La falta de control de cárceles sobrepobladas también ha quedado en evidencia en Ecuador, donde el gobierno decretó la semana pasada el estado de excepción en un sistema penitenciario que ha sido escenario de una serie masacres con más de 450 muertos desde 2020.
Detrás de la violencia carcelaria ecuatoriana los expertos ven una guerra de bandas que también se ha derramado a las calles, donde se dispararon los homicidios, las balaceras y los atentados mientras el país se convertía en un centro de distribución regional de droga.
“Yo diría que Ecuador es un narcoestado gobernado desde las cárceles por el crimen organizado”, sostuvo Carla Álvarez, docente e investigadora en temas de seguridad, en una entrevista días atrás.
Sin llegar a esos extremos, otros países de la región han visto crecer el reto del tráfico de drogas detrás de las rejas.
En Argentina han detenido a varias personas acusadas de transportar kilos de cocaína al mando de cabecillas presos de “Los Monos”, una banda narco de la ciudad de Rosario, y recientemente revelaron que un expiloto de aviación que otrora abastecía al grupo manejaba una red activa de distribución de drogas y lavado de dinero desde la cárcel de Ezeiza.
En México, donde capos narcos como Joaquín “El Chapo” Guzmán mantuvieron sus gigantescos negocios ilícitos en prisiones de máxima seguridad, se estima que desde las cárceles se realizan hasta millones de llamadas telefónicas de extorsión por año.
Algunos gobernantes latinoamericanos han admitido sin ambages que las mafias dominan sus centros de reclusión.
“Iniciamos actividades para que las cárceles dejen de ser escuelas del crimen y romper el ciclo con el crimen organizado”, afirmó José Manuel Zelaya, secretario de Estado de Defensa Nacional de Honduras, semanas atrás.
Además de planificar la construcción de un presidio para unos 2.000 líderes pandilleros en un archipiélago del Caribe, el gobierno hondureño ha tomado medidas extremas para combatir el delito como toques de queda, estados de excepción en buena parte del país y la militarización de cárceles hacinadas tras varias masacres.
Esa estrategia de “mano dura” parece copiada de la que ha desplegado el presidente salvadoreño Nayib Bukele para reducir el enorme poder que tenían las maras dentro y fuera de las prisiones de su país, incluida la inauguración de una megacárcel para supuestos pandilleros este año.
Con la tasa de homicidios desplomándose en El Salvador, Bukele goza de gran popularidad nivel doméstico y es señalado por ciertos políticos de la región como un ejemplo a seguir.

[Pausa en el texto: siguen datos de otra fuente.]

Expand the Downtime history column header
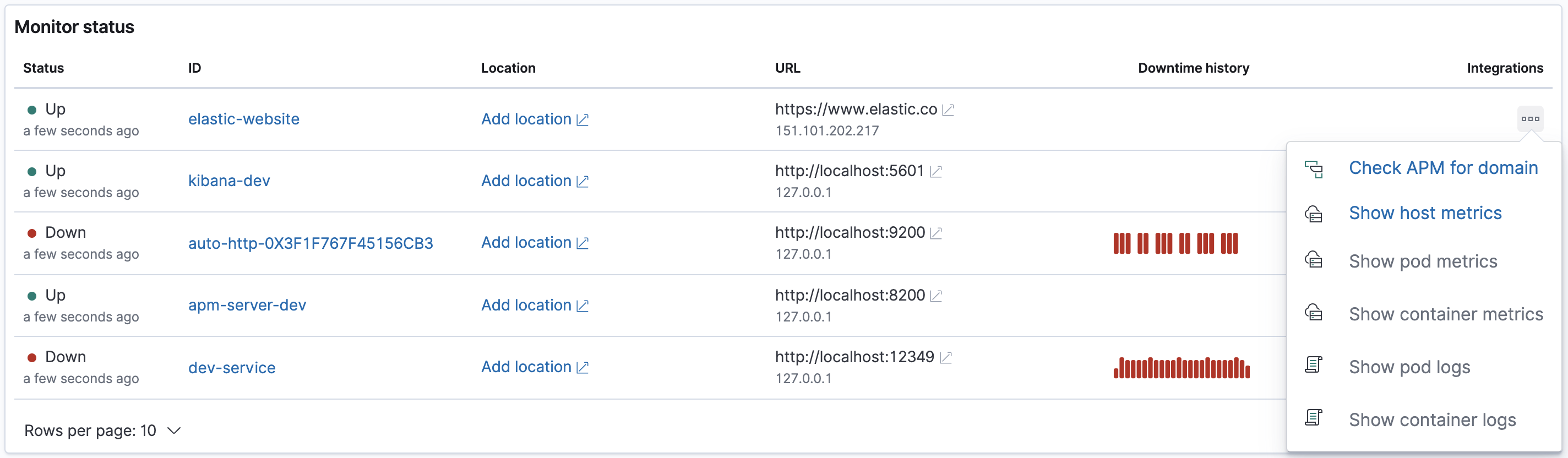The height and width of the screenshot is (458, 1568). click(1193, 68)
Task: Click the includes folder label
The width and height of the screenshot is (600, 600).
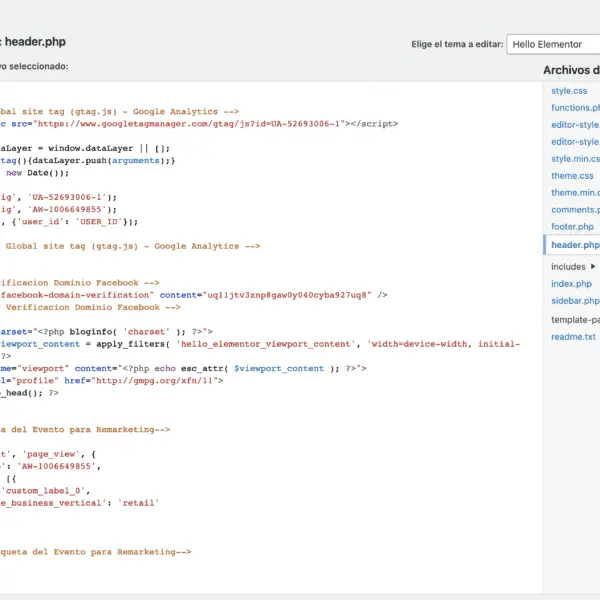Action: [568, 267]
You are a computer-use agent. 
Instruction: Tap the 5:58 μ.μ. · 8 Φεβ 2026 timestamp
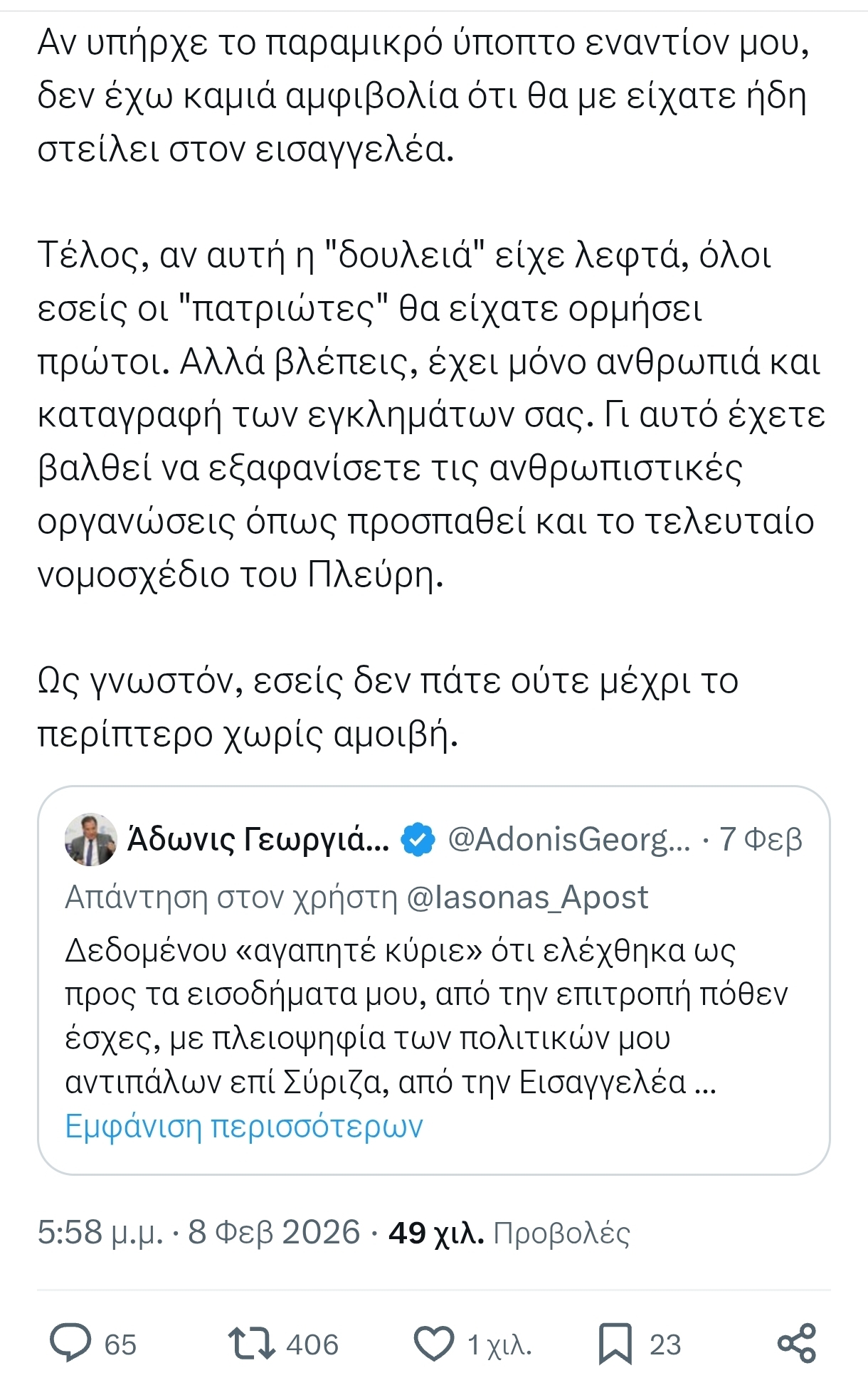coord(199,1232)
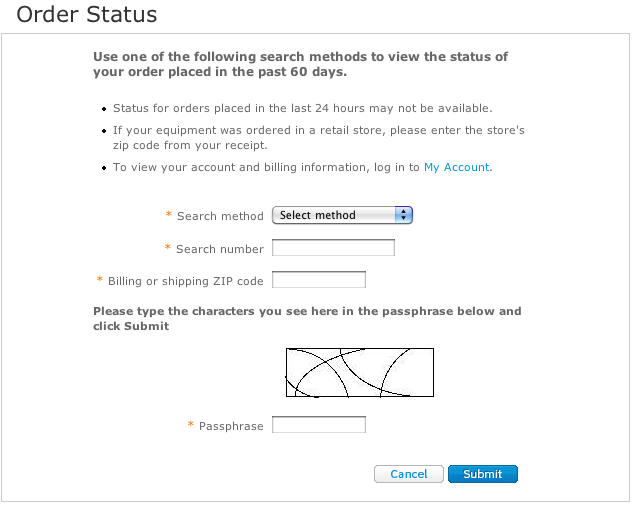Open the My Account link
The height and width of the screenshot is (506, 632).
[x=457, y=167]
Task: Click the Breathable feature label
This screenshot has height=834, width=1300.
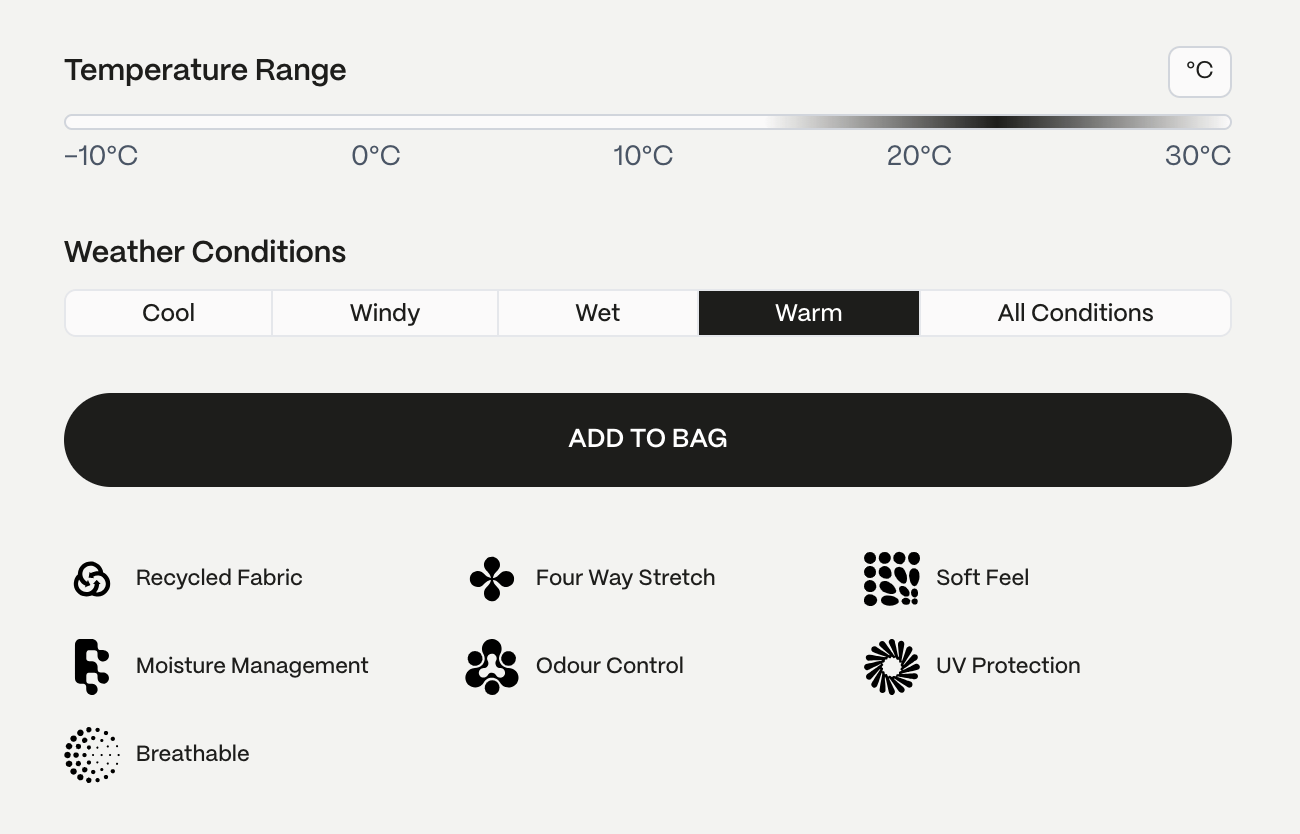Action: point(193,754)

Pero algunos advierten que este país paga un costo demasiado alto para recuperar la seguridad pública, con la erosión de libertades civiles, abusos de las fuerzas de seguridad y concentración de poder en el presidente.
Otros recuerdan que las apuestas tan solo a punir suelen volverse un bumerán en América Latina.
“En contextos de alta victimización, la gente quiere mano dura. Se entiende perfectamente: quiere salir a la calle sin miedo”, dice Fondevila.
“Pero la respuesta de meter en prisión a todo el mundo por cualquier cosa a la región le ha salido muy mal y el efecto es paradójico: metemos gente en prisión para estar tranquilos y esta gente vuelve a la sociedad desde adentro de la prisión con crímenes cada vez más graves y complejos”.